We all know we need to eat healthy. Just turn on the TV or open a magazine. From the “Eat This, Not That” guy to the glut of health reporters, dietitians and celebrity chefs trying to help us all figure it out, we know healthy eating is important. After all, three-quarters of American adults are overweight or obese. So this should be easy, right?

Not necessarily. Access to food and hunger is a big issue in this country. More than 16 million children in America are at risk of hunger. That’s more than one in five children who are not sure where their next meal is coming from. Child hunger is not just a health issue. It’s a social and developmental issue. Children who are hungry are often more prone to illness, more like to ultimately be obese later in life and more likely to have highly levels of behavioral, emotional and academic problems. How can we expect to raise the next generation of confident, strong, successful Americans when as children, they are not getting their basic food needs during their developmental years?

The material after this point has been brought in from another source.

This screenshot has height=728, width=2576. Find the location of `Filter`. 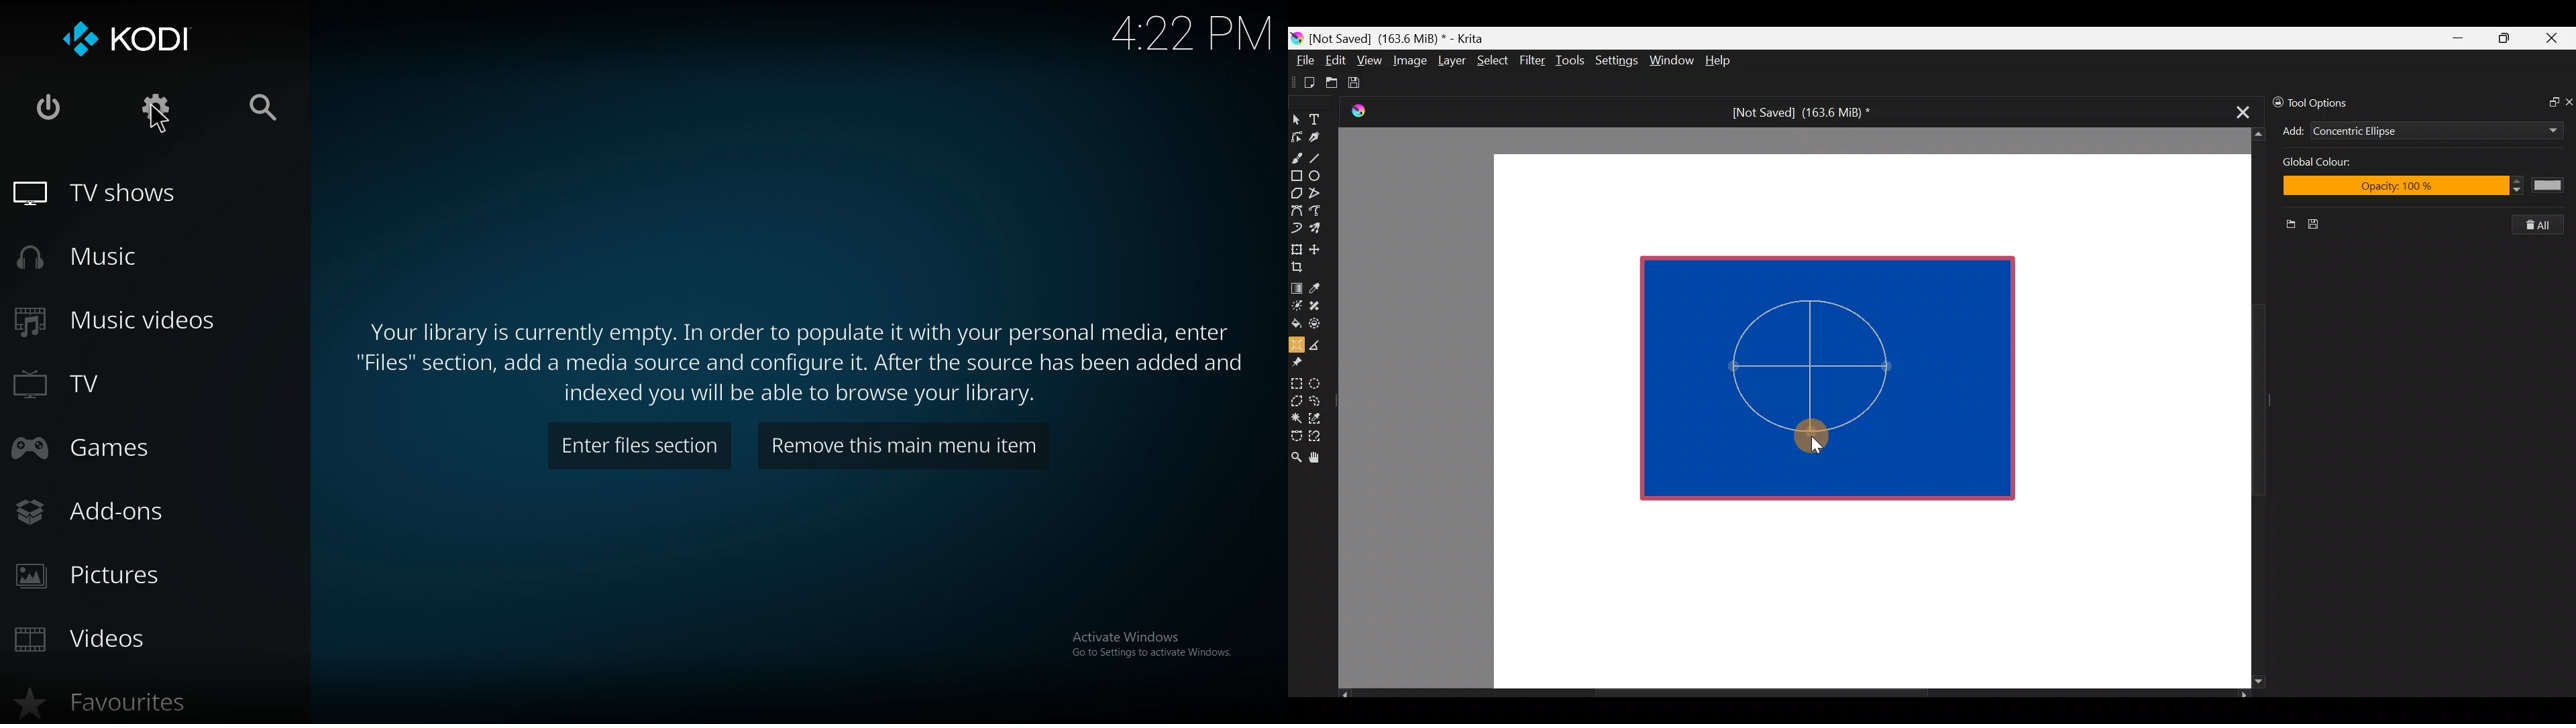

Filter is located at coordinates (1533, 60).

The Food Network has partnered with Share Our Strength, an organization dedicated to eradicating childhood hunger. On April 14th, the Food Network aired a documentary about childhood hunger in America through the eyes of three families in Texas, Virginia and New York City. If you missed it, you can watch it online. It will air again on the Food Network on April 21st at 6:00 p.m. EDT/5:00 p.m. CDT and April 23rd at 10:00 a.m. EDT/9:00 a.m. CDT.

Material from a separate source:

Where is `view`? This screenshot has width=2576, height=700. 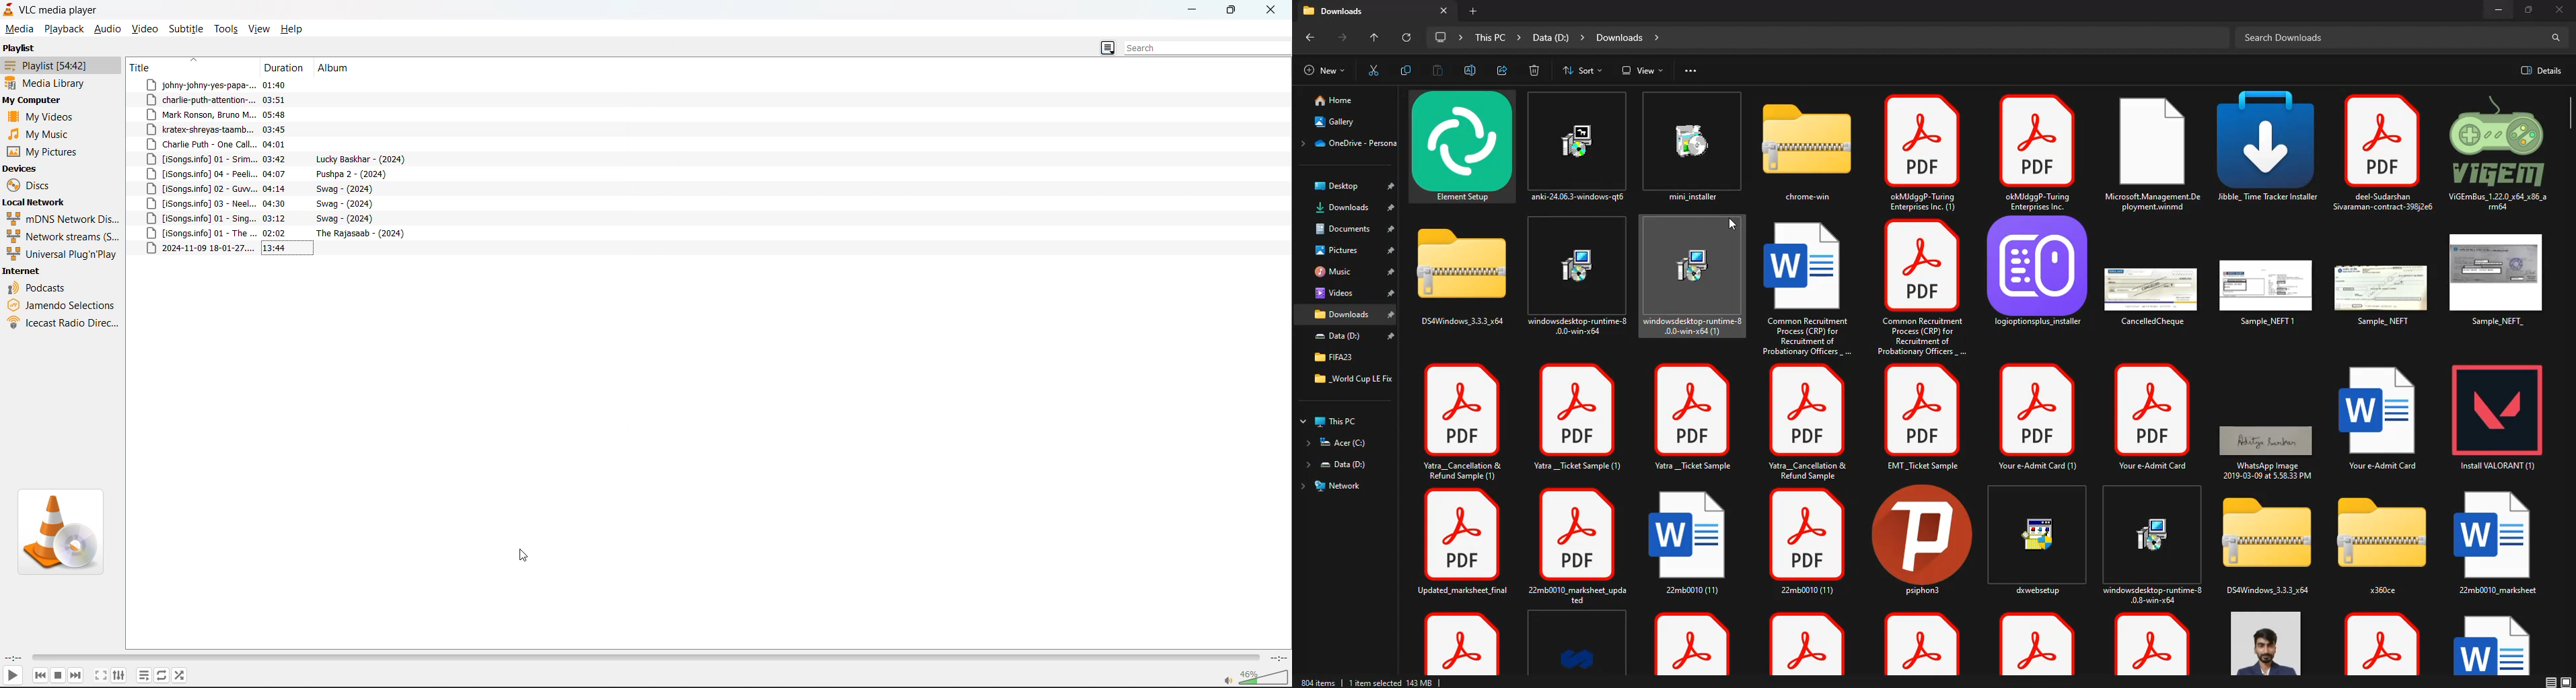 view is located at coordinates (260, 28).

Eradicating childhood hunger is an investment in our future. Our children need to be strong of mind and body to compete in the global economy. So look at it as a future investment.

But let’s also look at it in more immediate terms. We tend think of food insecurity as an inner city problem or a rural issue. But food insecurity abounds in well-to-do, suburban communities. It can be someone in your child’s classroom. We know the health implications. Children who struggle with hunger are more likely experience headaches, stomachaches, colds, ear infections and fatigue. But the emotional and social impact is much deeper. As the documentary showed, children at risk of hunger feel shame and insecurity. According to Share Our Strength, children who regularly do not get enough nutritious food to eat can be more aggressive and anxious. Teens who regularly do not get enough to eat have difficulty getting along with other kids.

This is a community issue. Let’s look at it from the perspective of one child in one class. Have you ever wondered about the root cause of a child’s behavior? The disruptive child in your son’s class may not be a bad kid. He may be hungry and struggling to concentrate. He may be anxious, reflecting his parents’ anxiety about being unable to provide nutritious food at home. Imagine the positive impact — if this one child could become food secure, he/she could thrive in school, improve social ties and the entire class can benefit. Now replace the word “classroom” for “community” and the possibilities grow exponentially.

Health is a group effort that directly impacts the happiness and productivity of a community. It’s a daunting challenge to tackle. But I’m going to start by picking up some extra food at the supermarket today for my church’s food pantry.